Historical Context of Boyle Heights

From the turn of the century through 1930, Los Angeles experienced the largest population boom of any American city. Thousands of nonwhite and foreign-born newcomers were forced to settle in East Los Angeles due to the combined segregation efforts by the local government and the real estate industry. By the 1920s, Boyle Heights had evolved into a working-class, multiethnic neighborhood far more diverse than any U.S. city; Mexicans, Japanese, African-Americans, Russian Molokans, Armenians, Italians, and the largest settlement of Jews west of Chicago lived and worked together side by side.

In the post-WWII era, the Jewish community moved out and the Mexican community immigrated in larger numbers. However, the people who remained or came into Boyle Heights in these years were committed to coalition building and preserving the neighborhood’s diversity and thus, fostered multiculturalism into the 1960s. In fact, Boyle Heights was one of the few neighborhoods in the history of the United States that strived to be truly multicultural.
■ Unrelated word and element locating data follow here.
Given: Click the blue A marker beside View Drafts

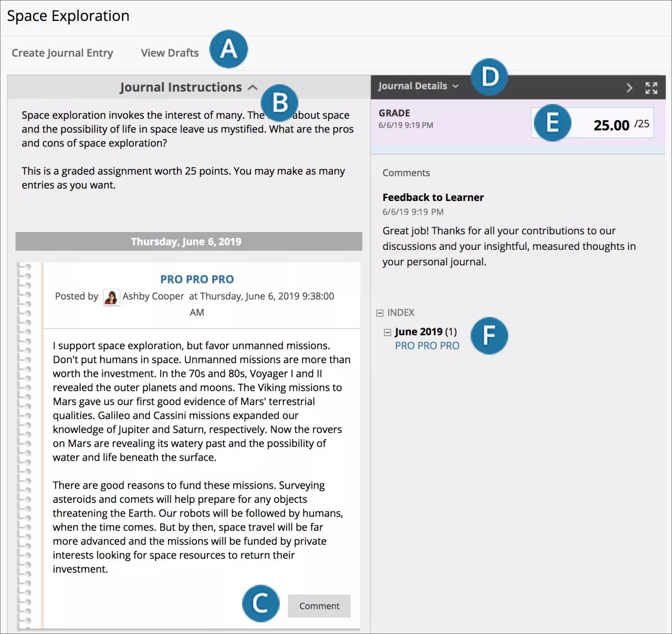Looking at the screenshot, I should [228, 49].
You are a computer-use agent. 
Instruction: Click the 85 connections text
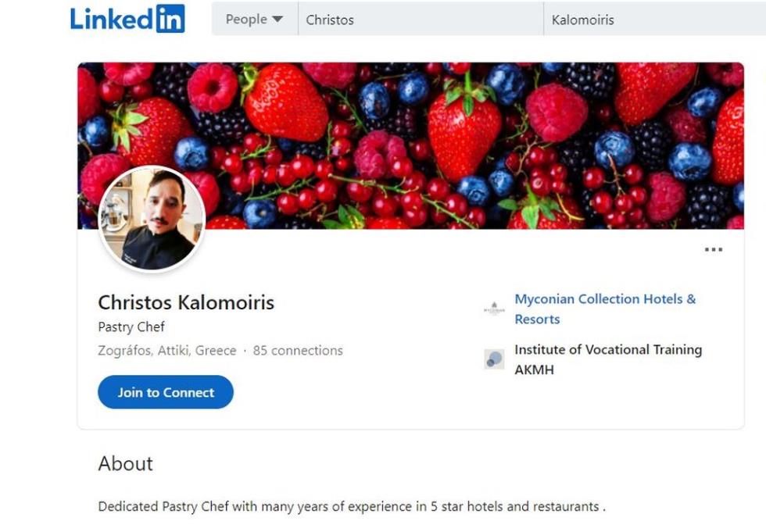pyautogui.click(x=298, y=351)
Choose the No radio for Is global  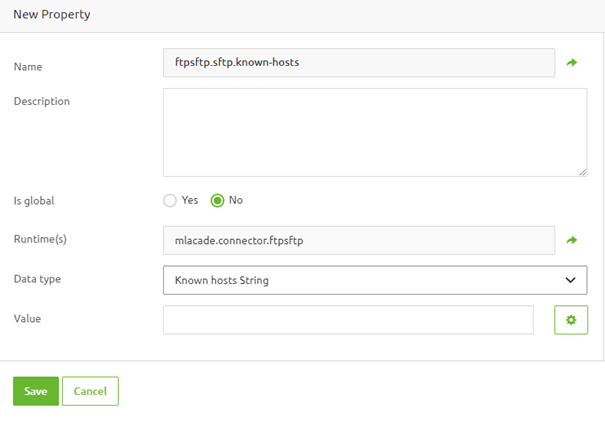pos(217,200)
However, it was not impervious to discrimination, racism, and gang activity yet its occurrences were often mitigated by the prevailing atmosphere of acceptance for ethnic, racial, and religious differences.
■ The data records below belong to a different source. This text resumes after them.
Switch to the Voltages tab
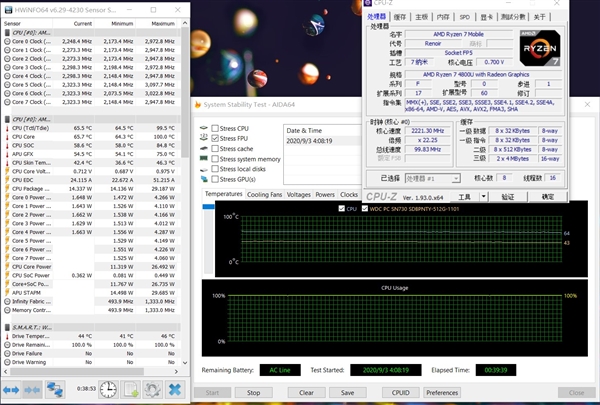The image size is (600, 405). click(298, 194)

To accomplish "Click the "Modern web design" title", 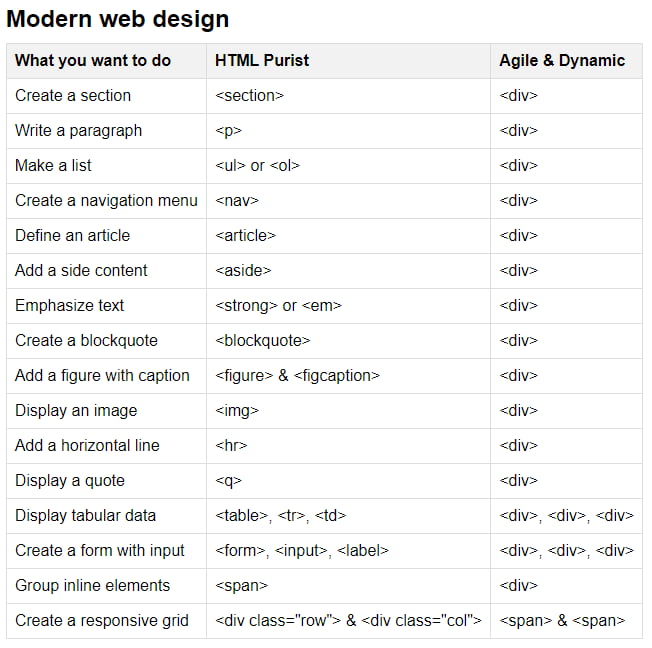I will point(118,19).
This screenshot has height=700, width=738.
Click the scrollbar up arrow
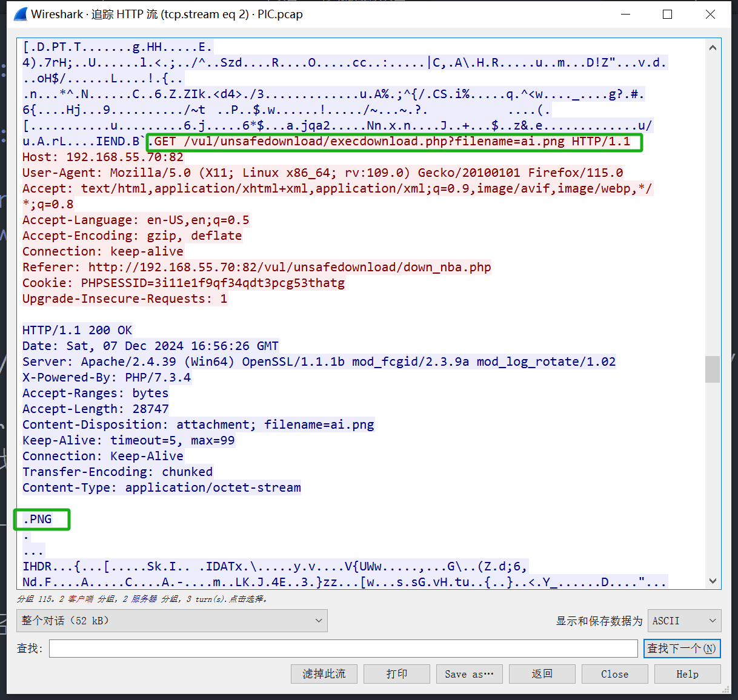click(713, 48)
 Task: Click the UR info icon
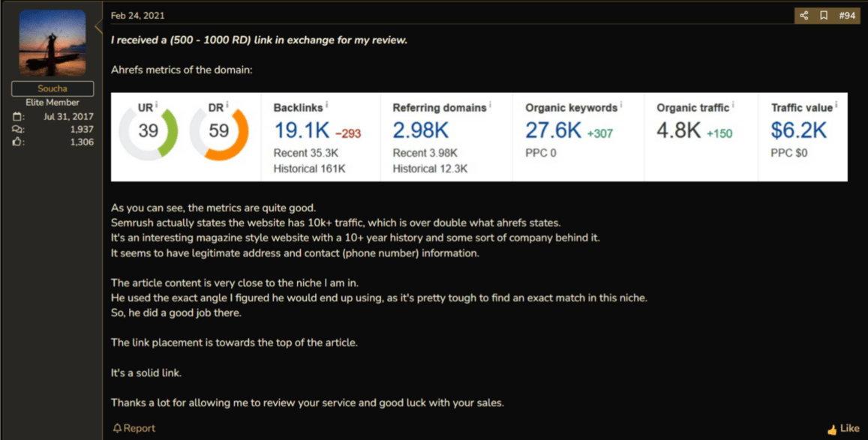pyautogui.click(x=157, y=104)
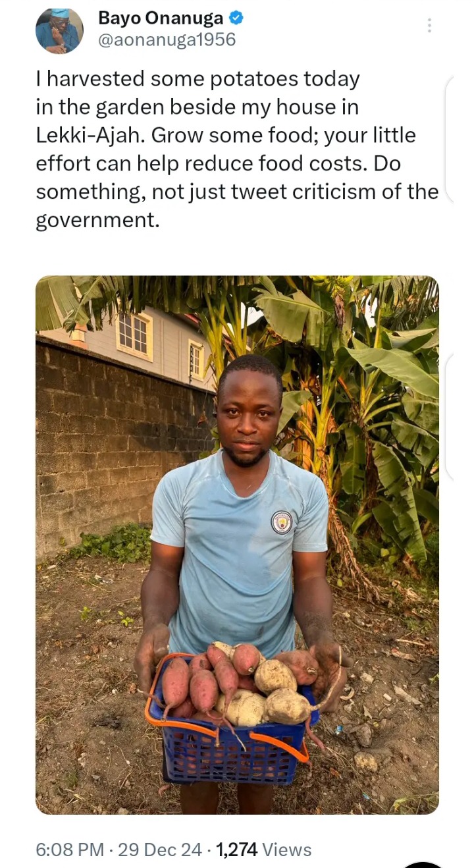Open the 1,274 view count number
The image size is (474, 868).
coord(236,850)
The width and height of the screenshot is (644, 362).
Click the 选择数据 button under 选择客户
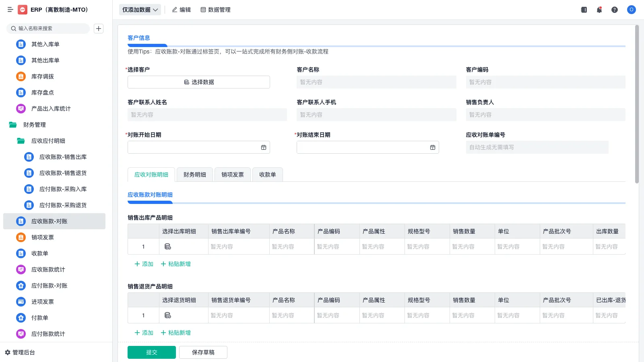198,82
From the late 1960s on, Boyle Heights became predominately Mexican and Mexican-American but has remained committed to political activism. The Walkouts of 1968, the Brown Berets, the United Farm Workers Union, and the Immigrant Rights Movement have made Boyle Heights one of the centers of Latino activism in California. However, Boyle Heights’ population is showing the first signs of shifting as Middle Eastern, Central American, and Asian immigrants arrive. Perhaps this neighborhood with a remarkable history will respond to these changes as it did in the past and once again embrace multiculturalism.